What is required
Using the data below, output the first line and every line after it up to and including the line containing "Add to cart (69, 668)", exactly as written and with nothing added.

Dataset content
════════════════

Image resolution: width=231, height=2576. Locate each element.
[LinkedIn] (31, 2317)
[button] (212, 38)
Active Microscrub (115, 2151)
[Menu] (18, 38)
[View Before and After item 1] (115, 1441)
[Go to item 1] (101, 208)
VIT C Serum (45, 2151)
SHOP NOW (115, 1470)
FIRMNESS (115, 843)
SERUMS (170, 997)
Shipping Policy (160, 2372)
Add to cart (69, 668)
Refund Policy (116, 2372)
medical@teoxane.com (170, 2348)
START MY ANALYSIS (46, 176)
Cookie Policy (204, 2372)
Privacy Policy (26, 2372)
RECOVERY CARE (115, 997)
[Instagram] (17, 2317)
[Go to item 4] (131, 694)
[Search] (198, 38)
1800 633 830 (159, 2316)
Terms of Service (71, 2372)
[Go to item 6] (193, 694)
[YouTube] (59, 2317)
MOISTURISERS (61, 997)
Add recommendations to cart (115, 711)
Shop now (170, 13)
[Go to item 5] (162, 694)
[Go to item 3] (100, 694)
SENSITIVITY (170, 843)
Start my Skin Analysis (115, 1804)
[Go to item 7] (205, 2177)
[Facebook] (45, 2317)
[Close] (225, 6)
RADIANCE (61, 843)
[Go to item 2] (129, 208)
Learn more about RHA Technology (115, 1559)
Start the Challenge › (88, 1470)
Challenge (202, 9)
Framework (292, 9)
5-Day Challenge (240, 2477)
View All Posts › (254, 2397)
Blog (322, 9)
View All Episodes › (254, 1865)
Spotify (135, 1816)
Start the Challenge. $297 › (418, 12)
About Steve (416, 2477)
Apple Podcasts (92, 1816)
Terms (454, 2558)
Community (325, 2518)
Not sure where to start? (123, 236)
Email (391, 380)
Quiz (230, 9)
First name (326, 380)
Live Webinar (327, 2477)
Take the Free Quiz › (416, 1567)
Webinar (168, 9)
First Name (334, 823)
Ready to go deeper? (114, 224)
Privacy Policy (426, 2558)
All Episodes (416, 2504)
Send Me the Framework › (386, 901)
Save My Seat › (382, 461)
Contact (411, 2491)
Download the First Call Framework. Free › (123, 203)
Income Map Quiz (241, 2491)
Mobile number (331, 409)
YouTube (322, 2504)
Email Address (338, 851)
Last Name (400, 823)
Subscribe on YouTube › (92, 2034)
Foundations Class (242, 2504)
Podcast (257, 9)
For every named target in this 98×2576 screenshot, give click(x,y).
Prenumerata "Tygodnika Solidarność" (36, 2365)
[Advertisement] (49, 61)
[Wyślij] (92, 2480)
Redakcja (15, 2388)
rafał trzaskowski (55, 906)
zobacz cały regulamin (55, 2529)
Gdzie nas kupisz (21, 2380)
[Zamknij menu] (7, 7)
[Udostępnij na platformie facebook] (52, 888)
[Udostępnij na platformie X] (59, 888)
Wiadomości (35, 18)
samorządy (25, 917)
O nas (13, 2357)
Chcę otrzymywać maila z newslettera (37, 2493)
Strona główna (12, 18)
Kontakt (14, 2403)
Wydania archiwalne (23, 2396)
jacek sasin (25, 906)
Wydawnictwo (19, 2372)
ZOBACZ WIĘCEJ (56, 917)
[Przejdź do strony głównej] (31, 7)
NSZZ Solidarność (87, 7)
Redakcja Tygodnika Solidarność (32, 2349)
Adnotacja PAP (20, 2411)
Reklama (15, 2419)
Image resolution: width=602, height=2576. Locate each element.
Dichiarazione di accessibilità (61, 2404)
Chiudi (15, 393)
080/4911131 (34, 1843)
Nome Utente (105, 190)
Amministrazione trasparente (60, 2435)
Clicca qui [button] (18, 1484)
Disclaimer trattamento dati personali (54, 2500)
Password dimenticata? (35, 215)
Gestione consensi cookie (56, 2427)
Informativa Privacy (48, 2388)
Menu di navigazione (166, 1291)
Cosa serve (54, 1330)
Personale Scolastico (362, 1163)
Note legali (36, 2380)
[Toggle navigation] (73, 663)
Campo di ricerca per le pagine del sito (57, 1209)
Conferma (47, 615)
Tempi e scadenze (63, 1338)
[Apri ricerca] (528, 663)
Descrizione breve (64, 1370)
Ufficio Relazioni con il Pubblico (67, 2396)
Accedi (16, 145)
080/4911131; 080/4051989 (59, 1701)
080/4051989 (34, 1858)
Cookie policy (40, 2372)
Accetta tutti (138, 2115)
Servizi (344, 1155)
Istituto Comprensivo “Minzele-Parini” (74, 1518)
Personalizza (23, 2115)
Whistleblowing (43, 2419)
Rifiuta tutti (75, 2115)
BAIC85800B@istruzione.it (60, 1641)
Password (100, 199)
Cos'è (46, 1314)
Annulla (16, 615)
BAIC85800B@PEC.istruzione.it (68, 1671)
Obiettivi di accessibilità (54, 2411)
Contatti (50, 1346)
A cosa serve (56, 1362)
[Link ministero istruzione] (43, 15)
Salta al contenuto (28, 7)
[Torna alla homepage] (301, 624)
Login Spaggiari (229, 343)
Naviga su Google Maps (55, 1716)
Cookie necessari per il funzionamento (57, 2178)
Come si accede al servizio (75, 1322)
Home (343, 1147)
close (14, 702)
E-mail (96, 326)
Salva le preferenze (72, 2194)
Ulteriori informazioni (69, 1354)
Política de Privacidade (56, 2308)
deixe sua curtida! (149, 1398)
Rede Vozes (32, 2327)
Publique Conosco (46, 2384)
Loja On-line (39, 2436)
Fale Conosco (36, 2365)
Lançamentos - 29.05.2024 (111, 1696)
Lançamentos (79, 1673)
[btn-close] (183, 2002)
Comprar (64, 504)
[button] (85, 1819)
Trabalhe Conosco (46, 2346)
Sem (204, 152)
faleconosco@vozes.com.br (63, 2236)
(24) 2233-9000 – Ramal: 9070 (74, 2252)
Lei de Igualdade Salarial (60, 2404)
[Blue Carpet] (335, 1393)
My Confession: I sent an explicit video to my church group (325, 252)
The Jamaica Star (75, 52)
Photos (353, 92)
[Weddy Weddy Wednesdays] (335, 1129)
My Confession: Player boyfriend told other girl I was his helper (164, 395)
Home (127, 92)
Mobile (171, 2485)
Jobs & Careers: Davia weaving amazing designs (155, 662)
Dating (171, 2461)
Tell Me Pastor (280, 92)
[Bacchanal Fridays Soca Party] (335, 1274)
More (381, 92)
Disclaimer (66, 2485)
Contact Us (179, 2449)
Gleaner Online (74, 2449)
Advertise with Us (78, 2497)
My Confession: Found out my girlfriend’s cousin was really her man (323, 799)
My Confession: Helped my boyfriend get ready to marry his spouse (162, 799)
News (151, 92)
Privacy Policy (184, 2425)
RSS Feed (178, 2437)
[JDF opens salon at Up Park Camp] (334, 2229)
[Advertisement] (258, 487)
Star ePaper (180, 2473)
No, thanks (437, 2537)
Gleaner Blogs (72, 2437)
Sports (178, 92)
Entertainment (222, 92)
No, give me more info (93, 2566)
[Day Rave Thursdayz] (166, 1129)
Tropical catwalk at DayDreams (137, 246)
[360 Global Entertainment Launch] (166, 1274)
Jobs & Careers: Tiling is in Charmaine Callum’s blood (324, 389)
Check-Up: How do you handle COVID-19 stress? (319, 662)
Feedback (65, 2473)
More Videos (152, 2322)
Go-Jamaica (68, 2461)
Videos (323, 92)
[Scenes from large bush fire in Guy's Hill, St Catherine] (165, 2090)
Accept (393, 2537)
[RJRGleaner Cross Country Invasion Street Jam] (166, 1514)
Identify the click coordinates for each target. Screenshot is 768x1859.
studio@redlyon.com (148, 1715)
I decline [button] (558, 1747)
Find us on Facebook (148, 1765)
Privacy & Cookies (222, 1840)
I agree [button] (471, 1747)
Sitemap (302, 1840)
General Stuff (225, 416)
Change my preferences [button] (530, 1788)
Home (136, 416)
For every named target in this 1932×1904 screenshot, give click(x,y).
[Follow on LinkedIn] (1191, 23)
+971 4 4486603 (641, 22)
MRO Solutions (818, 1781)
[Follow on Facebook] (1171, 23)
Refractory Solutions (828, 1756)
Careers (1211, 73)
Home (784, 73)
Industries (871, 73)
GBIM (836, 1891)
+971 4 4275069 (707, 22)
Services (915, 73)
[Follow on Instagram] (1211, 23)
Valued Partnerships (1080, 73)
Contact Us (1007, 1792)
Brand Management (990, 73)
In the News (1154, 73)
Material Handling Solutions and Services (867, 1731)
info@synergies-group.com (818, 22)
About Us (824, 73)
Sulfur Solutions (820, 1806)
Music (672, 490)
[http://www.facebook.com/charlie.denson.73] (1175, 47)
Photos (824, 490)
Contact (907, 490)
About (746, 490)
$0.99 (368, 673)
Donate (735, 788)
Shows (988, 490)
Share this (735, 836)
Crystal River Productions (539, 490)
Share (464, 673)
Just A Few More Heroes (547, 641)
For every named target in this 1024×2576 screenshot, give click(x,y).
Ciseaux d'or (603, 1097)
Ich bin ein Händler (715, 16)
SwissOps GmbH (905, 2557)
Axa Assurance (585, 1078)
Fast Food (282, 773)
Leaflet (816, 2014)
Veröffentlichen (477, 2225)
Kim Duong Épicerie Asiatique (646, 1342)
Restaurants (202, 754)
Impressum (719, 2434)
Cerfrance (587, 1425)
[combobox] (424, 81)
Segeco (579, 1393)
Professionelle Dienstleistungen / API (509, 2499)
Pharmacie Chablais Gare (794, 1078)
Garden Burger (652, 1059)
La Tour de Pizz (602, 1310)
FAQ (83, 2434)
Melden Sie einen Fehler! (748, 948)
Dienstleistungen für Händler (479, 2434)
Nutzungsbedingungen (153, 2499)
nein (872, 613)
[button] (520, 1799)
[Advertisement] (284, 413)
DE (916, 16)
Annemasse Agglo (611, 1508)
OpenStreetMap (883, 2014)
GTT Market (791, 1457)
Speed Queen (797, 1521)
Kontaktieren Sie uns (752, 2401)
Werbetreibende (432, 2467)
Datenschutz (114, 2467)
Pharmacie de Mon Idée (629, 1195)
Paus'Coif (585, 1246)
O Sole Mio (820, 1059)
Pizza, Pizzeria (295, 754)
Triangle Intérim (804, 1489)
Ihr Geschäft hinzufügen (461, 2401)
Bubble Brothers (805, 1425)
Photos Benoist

════════════════

Response to this task
Image resolution: width=231, height=2576. Locate each element.
[LinkedIn] (31, 2317)
[button] (212, 38)
Active Microscrub (115, 2151)
[Menu] (18, 38)
[View Before and After item 1] (115, 1441)
[Go to item 1] (101, 208)
VIT C Serum (45, 2151)
SHOP NOW (115, 1470)
FIRMNESS (115, 843)
SERUMS (170, 997)
Shipping Policy (160, 2372)
Add to cart (69, 668)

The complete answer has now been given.